Los años de presidencia de Aznar fueron tiempos de inflar una burbuja inmobiliaria que nos generaría, pocos años después, una gravísima recesión. Los bajos tipos de interés que trajo la incorporación al euro están en la base de la euforia de entonces. Los actores del número de la foto presumían de lo bien que iba España, de lo mucho que crecía su capital…, y de que era gracias a ellos. Las 7 autopistas diseñadas entonces en torno a Madrid (había dos más en el sureste construidas con el mismo esquema) parecían necesarias para evitar la congestión de las autovías paralelas y conectar con el centro de la ciudad los nuevos barrios que crecían.

Tenía algo de magia el numerito de nuestro soso remedo del genial actor y director inglés: aquellas autopistas no iban a costar nada al conjunto de los españoles. Las pagarían las concesionarias y los usuarios. Para ello había que ofrecerles un período de explotación de 30 años y la salvaguarda de una compensación si no se cumplía un tráfico mínimo. Pero la euforia política no convencía a las empresas que iban a pagar y explotar las autopistas. Los inversores no se fiaban y se añadió una clausula de Responsabilidad Patrimonial de la Administración (RPA) por la que, en caso de persistir el poco tráfico, el Estado se haría cargo de las autopistas, compensando a las concesionarias por las cantidades no amortizadas. Con esos paracaídas se montó la típica fiesta del cemento a la que se apuntaron todas las grandes constructoras, que dedican tiempo y recursos a fomentar ese folclore económico. Las gloriosas inauguraciones son la parte final del programa, que antes incluye comidas y cacerías, donde se fijan los gastos de las fiestas y las orquestas invitadas.
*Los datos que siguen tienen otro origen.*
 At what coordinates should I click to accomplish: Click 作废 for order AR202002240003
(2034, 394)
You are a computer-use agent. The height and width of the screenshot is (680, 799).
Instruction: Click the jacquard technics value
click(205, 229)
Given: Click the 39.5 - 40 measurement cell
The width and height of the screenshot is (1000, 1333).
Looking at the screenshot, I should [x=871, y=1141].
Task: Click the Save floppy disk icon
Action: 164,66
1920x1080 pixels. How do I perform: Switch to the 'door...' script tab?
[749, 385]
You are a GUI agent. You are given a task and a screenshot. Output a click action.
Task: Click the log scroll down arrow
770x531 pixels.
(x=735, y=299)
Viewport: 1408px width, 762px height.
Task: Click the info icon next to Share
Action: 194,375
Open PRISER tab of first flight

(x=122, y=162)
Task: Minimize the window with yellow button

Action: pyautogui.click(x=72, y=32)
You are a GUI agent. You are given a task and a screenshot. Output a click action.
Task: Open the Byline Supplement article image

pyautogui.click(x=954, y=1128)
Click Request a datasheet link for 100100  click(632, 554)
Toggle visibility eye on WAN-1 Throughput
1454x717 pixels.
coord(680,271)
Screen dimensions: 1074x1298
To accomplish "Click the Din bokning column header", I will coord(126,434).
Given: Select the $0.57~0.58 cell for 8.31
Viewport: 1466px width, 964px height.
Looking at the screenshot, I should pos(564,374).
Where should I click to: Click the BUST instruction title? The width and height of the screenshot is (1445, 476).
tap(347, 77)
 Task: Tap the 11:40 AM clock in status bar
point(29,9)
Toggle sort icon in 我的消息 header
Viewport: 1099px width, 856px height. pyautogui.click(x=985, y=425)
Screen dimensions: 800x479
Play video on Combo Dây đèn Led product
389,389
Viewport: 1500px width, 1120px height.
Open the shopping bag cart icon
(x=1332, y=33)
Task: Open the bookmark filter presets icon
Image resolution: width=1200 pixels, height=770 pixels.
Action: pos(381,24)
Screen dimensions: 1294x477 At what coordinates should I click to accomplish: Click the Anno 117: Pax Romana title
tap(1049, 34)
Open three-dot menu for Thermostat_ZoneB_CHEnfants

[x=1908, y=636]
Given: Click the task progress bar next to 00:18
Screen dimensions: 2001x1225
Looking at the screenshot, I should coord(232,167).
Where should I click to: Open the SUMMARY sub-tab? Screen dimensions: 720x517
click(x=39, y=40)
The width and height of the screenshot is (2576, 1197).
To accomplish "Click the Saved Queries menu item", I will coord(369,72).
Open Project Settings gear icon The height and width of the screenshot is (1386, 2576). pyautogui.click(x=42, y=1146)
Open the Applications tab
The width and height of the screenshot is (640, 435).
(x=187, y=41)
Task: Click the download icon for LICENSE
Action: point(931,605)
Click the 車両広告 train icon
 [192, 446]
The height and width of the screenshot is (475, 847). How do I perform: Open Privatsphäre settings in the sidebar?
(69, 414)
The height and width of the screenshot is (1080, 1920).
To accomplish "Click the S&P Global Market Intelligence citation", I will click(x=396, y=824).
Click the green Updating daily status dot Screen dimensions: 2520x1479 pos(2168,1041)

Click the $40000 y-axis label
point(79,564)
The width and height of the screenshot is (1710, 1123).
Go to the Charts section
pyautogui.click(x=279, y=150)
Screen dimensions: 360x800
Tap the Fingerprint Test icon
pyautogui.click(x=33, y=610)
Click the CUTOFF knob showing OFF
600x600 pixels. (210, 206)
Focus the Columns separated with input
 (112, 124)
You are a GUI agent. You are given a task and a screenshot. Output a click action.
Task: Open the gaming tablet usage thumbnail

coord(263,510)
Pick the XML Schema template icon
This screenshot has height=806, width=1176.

Pero, como suele pasar con los excesos, se cumple entonces la vieja ley de Murphy: todo lo que puede ocurrir ocurre y en el peor momento. Las expropiaciones, que beneficiaron a algunas familias influyentes (Franco, Abelló…), salieron mucho más caras de lo previsto, retrasaron las obras, prolongaron los plazos de construcción y aumentaron los costes. En paralelo, los barrios periféricos se frenaron por la aparición de una crisis bien alimentada en nuestras tradiciones festivas del dios ladrillo, y el tráfico adicional previsto se quedó en casa o seguía usando las autovías gratuitas, aunque tuviera que soportar algún atasco.

Las autopistas radiales quebraron pocos años después de terminadas y reclamaron al Estado la RPA. El asunto está en los tribunales, el Gobierno actual estima en un máximo de 3.305 millones de euros lo que tendrá que poner, las compañías demandantes lo cifran en 4.500. El dinero de todos soportará al final alegres fiestas locales.

Cuando ocurrió el desastre, Ana Pastor era ministra de Fomento del Gobierno de Rajoy y se cansó de decir que el rescate de las radiales no le costaría un duro al Estado. Aún siendo de la línea gallega, estaba probablemente condicionada por la influencia que mantiene en su partido el ex Presidente de la medio sonrisa ufana, catedrático de la España radial y constructora. Como no cambiemos esa visión, las poderosas empresas del sector seguirán influyendo mucho, pagando tarde y frenando el desarrollo de la España industrial e investigadora, que tiende a ser más periférica.